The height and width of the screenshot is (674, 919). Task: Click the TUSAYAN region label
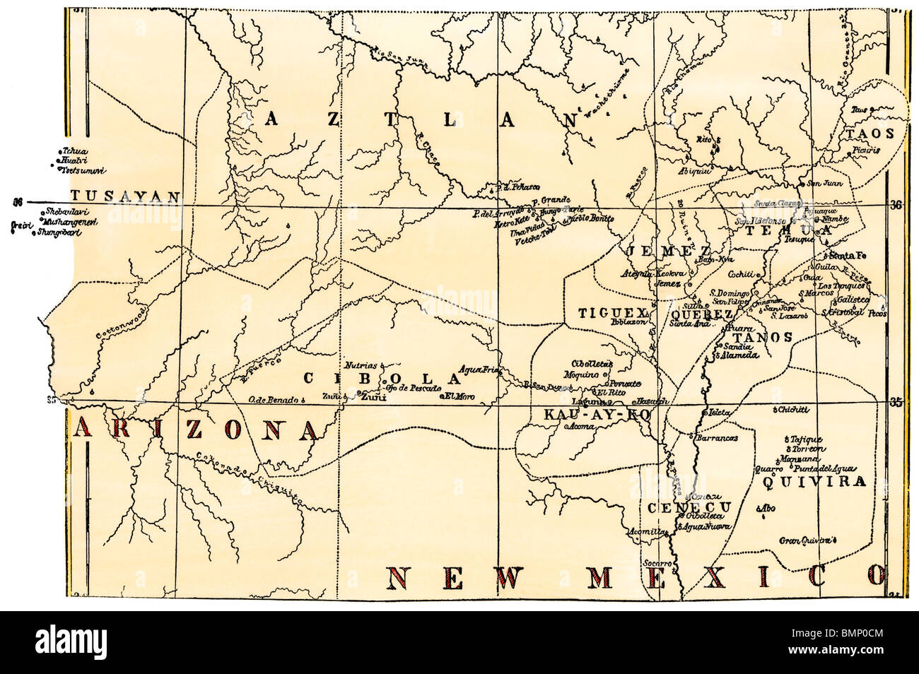[124, 197]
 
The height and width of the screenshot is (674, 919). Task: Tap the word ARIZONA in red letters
[196, 429]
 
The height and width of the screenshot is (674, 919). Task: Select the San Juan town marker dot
[801, 185]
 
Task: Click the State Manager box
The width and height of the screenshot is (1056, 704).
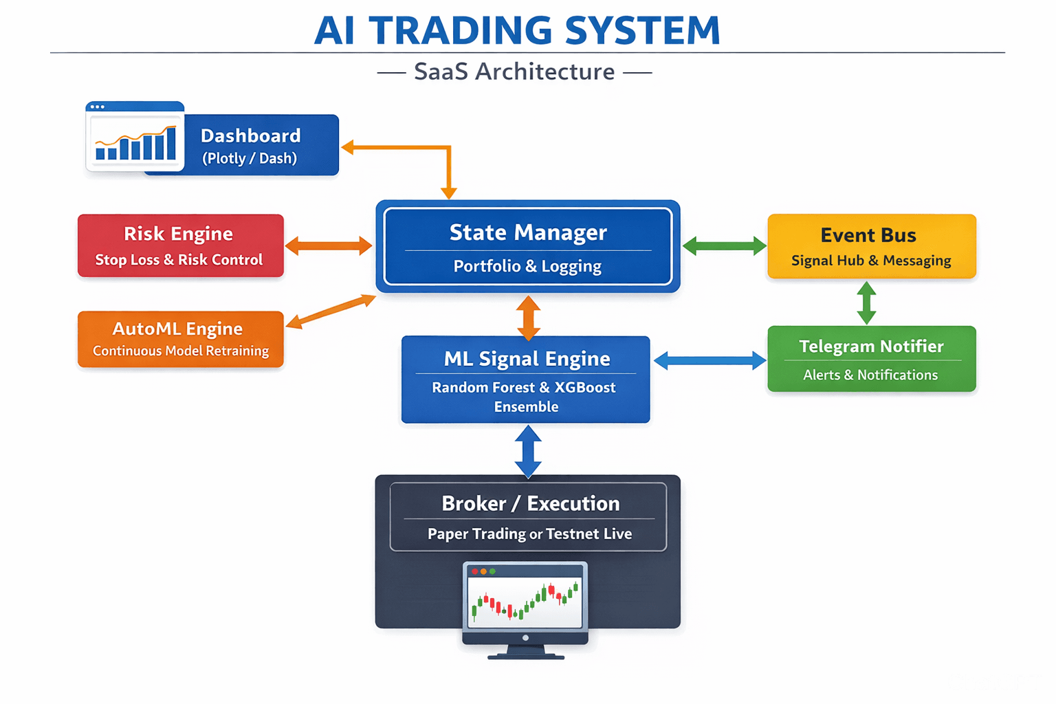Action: pyautogui.click(x=528, y=246)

::::

What is required
In the listing, rewrite everything from the line containing "in red letters" down to the end, swapping "marker" for "location" and changing nothing else. Leave the pictures out of your answer.

Solution to the problem
The height and width of the screenshot is (674, 919). Task: Tap the word ARIZONA in red letters
[196, 429]
 
The height and width of the screenshot is (674, 919). Task: Select the San Juan town location dot
[801, 185]
 
Task: Click the State Manager box
The width and height of the screenshot is (1056, 704).
Action: pyautogui.click(x=528, y=246)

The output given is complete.